10 Things That Could Make Me Give Up Sex For A Year
So I was farting around on msn.ca this morning, and came across this lovely short article about how a large amount of women would give up sex for a year if it increased their well-being.
And I thought, how is this news? What kind of researcher would make this, of all things, the focus of their research? Why didn’t they make it more entertaining?
Because Bitches, ( and no offense Husband) I can almost always be bought if the price is right. And so, here is my top ten things I would give up sex for a year for:
1. A few million bucks. Hell, one million bucks. Dollars, that is. Nothing with antlers.
2. Lifetime unlimited supply of alcohol. Duh. One year of celibacy versus a lifetime of free tequila drunk sex? Giddy up.
3. A dragon that doesn’t eat goats. (no I’m still not over it…see yesterday’s post.)
4. A potty training magic fairy.
5. A temper tantrum fixing/prevention/diffusing magic fairy.
6. A law against stupidity and assholery among the general public.

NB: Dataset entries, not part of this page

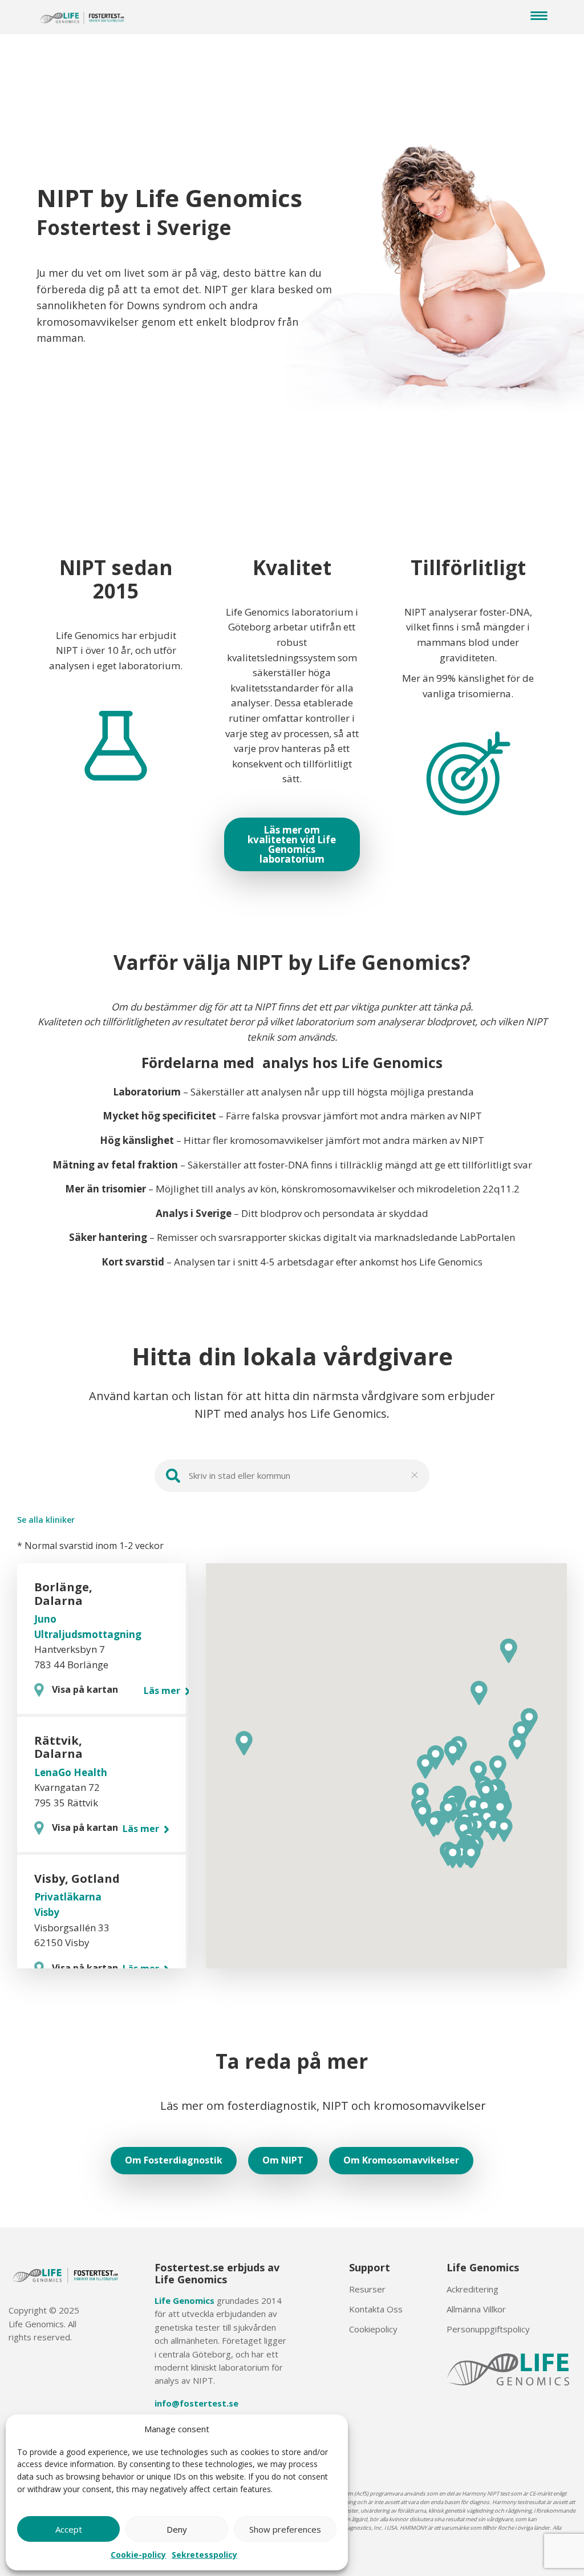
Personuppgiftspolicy (488, 2329)
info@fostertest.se (196, 2403)
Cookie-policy (138, 2554)
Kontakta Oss (376, 2309)
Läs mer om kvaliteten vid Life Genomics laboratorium (292, 844)
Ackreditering (472, 2289)
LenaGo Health (70, 1772)
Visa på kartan (85, 1689)
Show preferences (285, 2529)
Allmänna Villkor (476, 2309)
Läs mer (163, 1691)
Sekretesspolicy (204, 2554)
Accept (68, 2529)
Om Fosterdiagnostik (173, 2160)
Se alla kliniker (46, 1520)
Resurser (367, 2289)
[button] (504, 1830)
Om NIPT (282, 2160)
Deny (177, 2529)
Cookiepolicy (373, 2329)
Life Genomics (184, 2300)
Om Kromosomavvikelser (401, 2160)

7. A full nights sleep where I wake up when I’m not tired any more. ( See you in 2015)
8. Ok. I’ll settle for a nap.
9. Somebody, anybody who will take away Miley Cyrus and Justin Bieber and make them stop being a thing.
10. Just one more Buddy. One more….. as long as # 4 and 5.
How about you, Bitches? What would convince YOU to give up sex for a year?